Наверху рвались бомбы, стучали зенитки ПВО. Ник стал пробираться к ней сквозь толпу.

- Не будете возражать, если этот налет вместе с вами переждет одинокий американец? - спросил он.

- Не буду. Вы были на коктейле, не так ли?

- Верно. Меня зовут Ник Флеминг.

Она изумленно взглянула на него.

- Уж не тот ли Ник Флеминг, - заговорила она, - который является королем оружия?

- Человек никогда не поспевает за своей славой.

- Вот это здорово! Мне еще не доводилось встречаться с американскими миллионерами. Скажите, приятно быть таким богатым?

Он улыбнулся ее откровенности:

- Приятно, но не в день уплаты налогов.

- Хорошо бы денек побыть богачкой! Больше мне все равно совесть не позволит. Но в тот день я непременно сходила бы в "Гарродс" и купила бы все, что там на виду. Затем я пошла бы в "Фортнум" и купила бы весь их шоколад. И ела бы до тех пор, пока не лопнула!

- Насколько я понял, вы любите шоколад?

- Обожаю! Остается только удивляться тому, что я не чешусь и не толстею. Кстати, меня зовут Маргарет Кингсли. Я работаю в военном министерстве секретарем генерал-майора Фарнли.

- Ах да, я встречался с ним. Ничего, по-моему.

- Он милашка, только слишком много курит! Я ему говорила, что в конце концов это сведет его в могилу, но он не слушает.

- Могу себе представить. Думаю, вы не откажетесь пообедать со мной в "Кларидже"? Когда кончится налет.

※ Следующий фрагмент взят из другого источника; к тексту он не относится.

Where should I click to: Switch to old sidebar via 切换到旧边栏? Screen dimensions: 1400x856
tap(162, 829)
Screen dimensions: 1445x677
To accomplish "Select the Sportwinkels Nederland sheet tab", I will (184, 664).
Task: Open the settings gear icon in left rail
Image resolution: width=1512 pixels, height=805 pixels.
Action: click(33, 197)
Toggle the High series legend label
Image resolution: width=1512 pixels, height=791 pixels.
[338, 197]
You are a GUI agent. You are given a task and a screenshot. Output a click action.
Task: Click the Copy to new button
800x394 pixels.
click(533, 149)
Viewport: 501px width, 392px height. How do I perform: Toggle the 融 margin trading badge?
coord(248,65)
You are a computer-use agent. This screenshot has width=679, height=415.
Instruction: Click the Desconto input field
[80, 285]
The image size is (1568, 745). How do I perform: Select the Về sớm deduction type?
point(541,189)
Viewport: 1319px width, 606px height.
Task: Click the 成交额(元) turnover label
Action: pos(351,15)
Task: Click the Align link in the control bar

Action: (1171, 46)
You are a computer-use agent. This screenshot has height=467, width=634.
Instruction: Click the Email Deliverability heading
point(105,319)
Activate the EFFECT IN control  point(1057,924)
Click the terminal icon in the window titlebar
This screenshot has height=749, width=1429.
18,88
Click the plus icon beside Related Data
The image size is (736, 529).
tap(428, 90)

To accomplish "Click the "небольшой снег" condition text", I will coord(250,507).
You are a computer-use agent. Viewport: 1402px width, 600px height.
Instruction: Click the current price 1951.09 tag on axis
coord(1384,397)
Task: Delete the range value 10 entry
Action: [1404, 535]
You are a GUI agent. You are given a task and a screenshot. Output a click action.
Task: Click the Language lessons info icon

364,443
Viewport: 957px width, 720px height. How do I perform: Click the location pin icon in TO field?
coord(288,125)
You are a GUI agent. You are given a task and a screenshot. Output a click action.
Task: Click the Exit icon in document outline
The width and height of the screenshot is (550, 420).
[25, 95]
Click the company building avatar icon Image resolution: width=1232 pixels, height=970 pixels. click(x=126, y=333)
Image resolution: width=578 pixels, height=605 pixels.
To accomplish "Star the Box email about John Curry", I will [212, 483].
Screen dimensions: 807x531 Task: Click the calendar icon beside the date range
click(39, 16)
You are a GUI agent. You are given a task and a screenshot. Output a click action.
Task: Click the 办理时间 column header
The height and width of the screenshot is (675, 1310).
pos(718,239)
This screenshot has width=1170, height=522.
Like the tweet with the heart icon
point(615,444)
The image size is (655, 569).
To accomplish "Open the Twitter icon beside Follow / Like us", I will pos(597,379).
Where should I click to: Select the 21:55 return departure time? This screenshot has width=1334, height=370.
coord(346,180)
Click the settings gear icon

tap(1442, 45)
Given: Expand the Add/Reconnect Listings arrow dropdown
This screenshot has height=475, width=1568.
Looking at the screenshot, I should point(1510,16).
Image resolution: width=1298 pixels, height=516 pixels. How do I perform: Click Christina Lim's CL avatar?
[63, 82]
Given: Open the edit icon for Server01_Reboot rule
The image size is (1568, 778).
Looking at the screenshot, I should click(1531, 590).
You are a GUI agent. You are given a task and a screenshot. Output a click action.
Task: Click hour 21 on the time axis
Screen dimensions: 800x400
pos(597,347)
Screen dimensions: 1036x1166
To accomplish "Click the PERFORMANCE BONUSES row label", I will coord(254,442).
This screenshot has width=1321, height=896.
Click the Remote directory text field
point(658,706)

Выражение ее лица чуть похолодело.

- О, начинается, - вздохнула она. - Вы, американцы, все такие хищники. Прямо как в ваших фильмах. Я думаю, вы должны знать, мистер Флеминг, что я состою в очень счастливом браке, мой муж лейтенант королевского флота, и я не хочу, чтобы ему кто-нибудь рассказывал о том, что видел меня в роскошном ресторане в обществе лихого американского миллионера. Так что благодарю вас, мистер Флеминг. А что касается обеда, то у меня дома есть остатки пирога с почками. Очень даже неплохо. И бифштекса никакого не надо.

- Не хотел показаться вам хищником. Между прочим, я тоже состою в очень счастливом браке. Просто… - он пожал плечами, - мне стало одиноко.

Прямо над их головами раздался мощный взрыв. Освещение в бомбоубежище на секунду поблекло. С потолка посыпалась штукатурка. Сильно побледневшая Маргарет посмотрела вверх.

- Эта едва не скатилась к нам, - прошептала она. - Не хочется об этом думать, но Гитлер бомбит нас все сильнее.

- Мне нравится ваш пирог с почками, - заметил он. - И не надо никакого бифштекса.

Она обеспокоенно посмотрела на него:

- Нет, я серьезно… Надеюсь, вы не станете…

Он улыбнулся.

- Против дружбы не будете возражать? - спросил он.